[Stored records]
%%

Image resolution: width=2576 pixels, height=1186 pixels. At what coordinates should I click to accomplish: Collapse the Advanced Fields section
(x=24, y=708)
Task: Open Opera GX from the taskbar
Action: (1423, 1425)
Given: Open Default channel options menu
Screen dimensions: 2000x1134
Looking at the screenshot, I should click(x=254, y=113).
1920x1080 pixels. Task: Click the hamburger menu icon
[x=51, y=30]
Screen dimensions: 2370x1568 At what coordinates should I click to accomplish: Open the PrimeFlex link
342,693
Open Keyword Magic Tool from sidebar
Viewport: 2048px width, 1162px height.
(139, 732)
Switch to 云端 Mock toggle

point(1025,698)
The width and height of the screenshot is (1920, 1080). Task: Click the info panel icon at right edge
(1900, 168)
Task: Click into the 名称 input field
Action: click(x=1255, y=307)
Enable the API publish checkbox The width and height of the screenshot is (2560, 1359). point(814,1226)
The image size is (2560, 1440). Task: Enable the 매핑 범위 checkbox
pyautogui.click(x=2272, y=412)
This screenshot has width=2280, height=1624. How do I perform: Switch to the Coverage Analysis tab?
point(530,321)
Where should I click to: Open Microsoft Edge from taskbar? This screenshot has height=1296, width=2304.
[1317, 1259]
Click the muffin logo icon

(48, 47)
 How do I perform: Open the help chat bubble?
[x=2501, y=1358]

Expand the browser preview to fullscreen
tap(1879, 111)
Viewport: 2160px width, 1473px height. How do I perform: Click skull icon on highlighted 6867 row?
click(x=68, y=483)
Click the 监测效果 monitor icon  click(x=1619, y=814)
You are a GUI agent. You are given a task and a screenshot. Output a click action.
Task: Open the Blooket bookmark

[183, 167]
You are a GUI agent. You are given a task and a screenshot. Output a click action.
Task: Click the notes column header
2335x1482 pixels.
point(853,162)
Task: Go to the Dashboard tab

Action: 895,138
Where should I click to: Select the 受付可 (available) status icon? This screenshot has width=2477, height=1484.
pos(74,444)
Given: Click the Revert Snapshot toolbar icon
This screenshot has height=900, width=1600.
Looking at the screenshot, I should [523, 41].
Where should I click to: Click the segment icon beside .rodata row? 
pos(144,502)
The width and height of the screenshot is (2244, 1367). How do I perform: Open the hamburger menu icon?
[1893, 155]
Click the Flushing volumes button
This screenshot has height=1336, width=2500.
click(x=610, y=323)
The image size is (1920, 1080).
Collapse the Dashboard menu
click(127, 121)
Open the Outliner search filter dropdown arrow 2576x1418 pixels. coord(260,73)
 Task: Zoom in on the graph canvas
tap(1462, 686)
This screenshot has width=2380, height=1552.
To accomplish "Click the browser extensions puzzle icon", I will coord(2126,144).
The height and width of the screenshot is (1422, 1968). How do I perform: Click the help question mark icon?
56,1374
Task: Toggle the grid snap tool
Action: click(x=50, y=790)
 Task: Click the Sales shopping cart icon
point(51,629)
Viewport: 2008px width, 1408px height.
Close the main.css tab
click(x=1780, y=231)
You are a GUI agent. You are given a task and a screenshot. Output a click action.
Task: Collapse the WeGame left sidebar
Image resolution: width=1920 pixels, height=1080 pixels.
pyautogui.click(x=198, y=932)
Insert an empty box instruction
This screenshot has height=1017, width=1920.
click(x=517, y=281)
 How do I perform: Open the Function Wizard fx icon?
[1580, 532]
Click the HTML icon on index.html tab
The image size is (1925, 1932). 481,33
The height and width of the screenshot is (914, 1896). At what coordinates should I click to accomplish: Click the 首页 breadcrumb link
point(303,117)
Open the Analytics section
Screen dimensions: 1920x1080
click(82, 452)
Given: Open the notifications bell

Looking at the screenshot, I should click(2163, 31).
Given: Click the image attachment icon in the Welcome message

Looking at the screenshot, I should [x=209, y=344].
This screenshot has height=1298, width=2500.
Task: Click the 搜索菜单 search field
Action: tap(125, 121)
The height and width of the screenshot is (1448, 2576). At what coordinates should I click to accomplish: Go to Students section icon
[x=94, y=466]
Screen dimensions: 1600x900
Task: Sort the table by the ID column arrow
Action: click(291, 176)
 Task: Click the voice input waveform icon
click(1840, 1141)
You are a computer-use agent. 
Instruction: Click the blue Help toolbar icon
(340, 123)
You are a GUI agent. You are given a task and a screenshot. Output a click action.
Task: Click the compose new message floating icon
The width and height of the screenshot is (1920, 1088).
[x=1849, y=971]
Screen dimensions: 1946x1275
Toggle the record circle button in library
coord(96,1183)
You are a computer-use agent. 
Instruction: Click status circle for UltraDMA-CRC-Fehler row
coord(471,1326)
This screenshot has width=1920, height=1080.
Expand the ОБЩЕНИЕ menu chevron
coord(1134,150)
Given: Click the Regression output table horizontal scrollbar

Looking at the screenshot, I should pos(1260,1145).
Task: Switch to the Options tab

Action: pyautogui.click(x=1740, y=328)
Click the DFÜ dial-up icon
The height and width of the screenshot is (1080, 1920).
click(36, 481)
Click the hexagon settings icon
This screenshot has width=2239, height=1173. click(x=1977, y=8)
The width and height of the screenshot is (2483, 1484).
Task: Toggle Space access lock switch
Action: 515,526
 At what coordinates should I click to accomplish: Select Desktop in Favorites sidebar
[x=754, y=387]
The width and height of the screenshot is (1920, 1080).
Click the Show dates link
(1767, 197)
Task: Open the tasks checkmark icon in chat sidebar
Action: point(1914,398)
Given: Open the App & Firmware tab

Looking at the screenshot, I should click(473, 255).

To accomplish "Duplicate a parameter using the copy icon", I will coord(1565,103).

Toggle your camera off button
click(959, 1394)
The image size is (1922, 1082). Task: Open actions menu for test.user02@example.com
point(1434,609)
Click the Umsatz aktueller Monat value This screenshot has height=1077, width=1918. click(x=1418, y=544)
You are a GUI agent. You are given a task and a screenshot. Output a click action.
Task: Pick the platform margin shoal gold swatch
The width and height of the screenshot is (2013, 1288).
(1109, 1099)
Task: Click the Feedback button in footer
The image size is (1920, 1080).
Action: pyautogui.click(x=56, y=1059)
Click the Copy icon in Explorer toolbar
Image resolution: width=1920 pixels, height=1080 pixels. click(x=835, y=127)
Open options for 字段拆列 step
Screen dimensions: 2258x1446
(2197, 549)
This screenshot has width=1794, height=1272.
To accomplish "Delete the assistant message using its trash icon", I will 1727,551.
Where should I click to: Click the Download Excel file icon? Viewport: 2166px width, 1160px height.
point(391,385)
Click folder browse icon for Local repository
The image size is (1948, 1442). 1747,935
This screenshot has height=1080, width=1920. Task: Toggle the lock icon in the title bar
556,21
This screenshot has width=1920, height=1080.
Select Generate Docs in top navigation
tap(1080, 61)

%%

- [EXERCISE]: The reply should contain all of the entries exactly as shown above.

- [RESPONSE FOR THIS EXERCISE]:
Image resolution: width=2576 pixels, height=1186 pixels. At what coordinates should I click to accomplish: Collapse the Advanced Fields section
(x=24, y=708)
Task: Open Opera GX from the taskbar
Action: (1423, 1425)
Given: Open Default channel options menu
Screen dimensions: 2000x1134
Looking at the screenshot, I should click(x=254, y=113).
1920x1080 pixels. Task: Click the hamburger menu icon
[x=51, y=30]
Screen dimensions: 2370x1568 At what coordinates should I click to accomplish: Open the PrimeFlex link
342,693
Open Keyword Magic Tool from sidebar
Viewport: 2048px width, 1162px height.
(139, 732)
Switch to 云端 Mock toggle

point(1025,698)
The width and height of the screenshot is (1920, 1080). Task: Click the info panel icon at right edge
(1900, 168)
Task: Click into the 名称 input field
Action: click(x=1255, y=307)
Enable the API publish checkbox The width and height of the screenshot is (2560, 1359). point(814,1226)
The image size is (2560, 1440). Task: Enable the 매핑 범위 checkbox
pyautogui.click(x=2272, y=412)
This screenshot has width=2280, height=1624. How do I perform: Switch to the Coverage Analysis tab?
point(530,321)
Where should I click to: Open Microsoft Edge from taskbar? This screenshot has height=1296, width=2304.
[1317, 1259]
Click the muffin logo icon

(48, 47)
 How do I perform: Open the help chat bubble?
[x=2501, y=1358]

Expand the browser preview to fullscreen
tap(1879, 111)
Viewport: 2160px width, 1473px height. How do I perform: Click skull icon on highlighted 6867 row?
click(x=68, y=483)
Click the 监测效果 monitor icon  click(x=1619, y=814)
You are a GUI agent. You are given a task and a screenshot. Output a click action.
Task: Open the Blooket bookmark

[183, 167]
You are a GUI agent. You are given a task and a screenshot. Output a click action.
Task: Click the notes column header
2335x1482 pixels.
point(853,162)
Task: Go to the Dashboard tab

Action: 895,138
Where should I click to: Select the 受付可 (available) status icon? This screenshot has width=2477, height=1484.
pos(74,444)
Given: Click the Revert Snapshot toolbar icon
This screenshot has height=900, width=1600.
Looking at the screenshot, I should [523, 41].
Where should I click to: Click the segment icon beside .rodata row? 
pos(144,502)
The width and height of the screenshot is (2244, 1367). How do I perform: Open the hamburger menu icon?
[1893, 155]
Click the Flushing volumes button
This screenshot has height=1336, width=2500.
click(x=610, y=323)
The image size is (1920, 1080).
Collapse the Dashboard menu
click(127, 121)
Open the Outliner search filter dropdown arrow 2576x1418 pixels. coord(260,73)
 Task: Zoom in on the graph canvas
tap(1462, 686)
This screenshot has width=2380, height=1552.
To accomplish "Click the browser extensions puzzle icon", I will coord(2126,144).
The height and width of the screenshot is (1422, 1968). How do I perform: Click the help question mark icon?
56,1374
Task: Toggle the grid snap tool
Action: click(x=50, y=790)
 Task: Click the Sales shopping cart icon
point(51,629)
Viewport: 2008px width, 1408px height.
Close the main.css tab
click(x=1780, y=231)
You are a GUI agent. You are given a task and a screenshot. Output a click action.
Task: Collapse the WeGame left sidebar
Image resolution: width=1920 pixels, height=1080 pixels.
pyautogui.click(x=198, y=932)
Insert an empty box instruction
This screenshot has height=1017, width=1920.
click(x=517, y=281)
 How do I perform: Open the Function Wizard fx icon?
[1580, 532]
Click the HTML icon on index.html tab
The image size is (1925, 1932). 481,33
The height and width of the screenshot is (914, 1896). At what coordinates should I click to accomplish: Click the 首页 breadcrumb link
point(303,117)
Open the Analytics section
Screen dimensions: 1920x1080
click(82, 452)
Given: Open the notifications bell

Looking at the screenshot, I should click(2163, 31).
Given: Click the image attachment icon in the Welcome message

Looking at the screenshot, I should [x=209, y=344].
This screenshot has height=1298, width=2500.
Task: Click the 搜索菜单 search field
Action: tap(125, 121)
The height and width of the screenshot is (1448, 2576). At what coordinates should I click to accomplish: Go to Students section icon
[x=94, y=466]
Screen dimensions: 1600x900
Task: Sort the table by the ID column arrow
Action: click(291, 176)
 Task: Click the voice input waveform icon
click(1840, 1141)
You are a computer-use agent. 
Instruction: Click the blue Help toolbar icon
(340, 123)
You are a GUI agent. You are given a task and a screenshot. Output a click action.
Task: Click the compose new message floating icon
The width and height of the screenshot is (1920, 1088).
[x=1849, y=971]
Screen dimensions: 1946x1275
Toggle the record circle button in library
coord(96,1183)
You are a computer-use agent. 
Instruction: Click status circle for UltraDMA-CRC-Fehler row
coord(471,1326)
This screenshot has width=1920, height=1080.
Expand the ОБЩЕНИЕ menu chevron
coord(1134,150)
Given: Click the Regression output table horizontal scrollbar

Looking at the screenshot, I should pos(1260,1145).
Task: Switch to the Options tab

Action: pyautogui.click(x=1740, y=328)
Click the DFÜ dial-up icon
The height and width of the screenshot is (1080, 1920).
click(36, 481)
Click the hexagon settings icon
This screenshot has width=2239, height=1173. click(x=1977, y=8)
The width and height of the screenshot is (2483, 1484).
Task: Toggle Space access lock switch
Action: 515,526
 At what coordinates should I click to accomplish: Select Desktop in Favorites sidebar
[x=754, y=387]
The width and height of the screenshot is (1920, 1080).
Click the Show dates link
(1767, 197)
Task: Open the tasks checkmark icon in chat sidebar
Action: point(1914,398)
Given: Open the App & Firmware tab

Looking at the screenshot, I should click(473, 255).

To accomplish "Duplicate a parameter using the copy icon", I will coord(1565,103).

Toggle your camera off button
click(959, 1394)
The image size is (1922, 1082). Task: Open actions menu for test.user02@example.com
point(1434,609)
Click the Umsatz aktueller Monat value This screenshot has height=1077, width=1918. click(x=1418, y=544)
You are a GUI agent. You are given a task and a screenshot. Output a click action.
Task: Pick the platform margin shoal gold swatch
The width and height of the screenshot is (2013, 1288).
(1109, 1099)
Task: Click the Feedback button in footer
The image size is (1920, 1080).
Action: pyautogui.click(x=56, y=1059)
Click the Copy icon in Explorer toolbar
Image resolution: width=1920 pixels, height=1080 pixels. click(x=835, y=127)
Open options for 字段拆列 step
Screen dimensions: 2258x1446
(2197, 549)
This screenshot has width=1794, height=1272.
To accomplish "Delete the assistant message using its trash icon", I will 1727,551.
Where should I click to: Click the Download Excel file icon? Viewport: 2166px width, 1160px height.
point(391,385)
Click folder browse icon for Local repository
The image size is (1948, 1442). 1747,935
This screenshot has height=1080, width=1920. Task: Toggle the lock icon in the title bar
556,21
This screenshot has width=1920, height=1080.
Select Generate Docs in top navigation
tap(1080, 61)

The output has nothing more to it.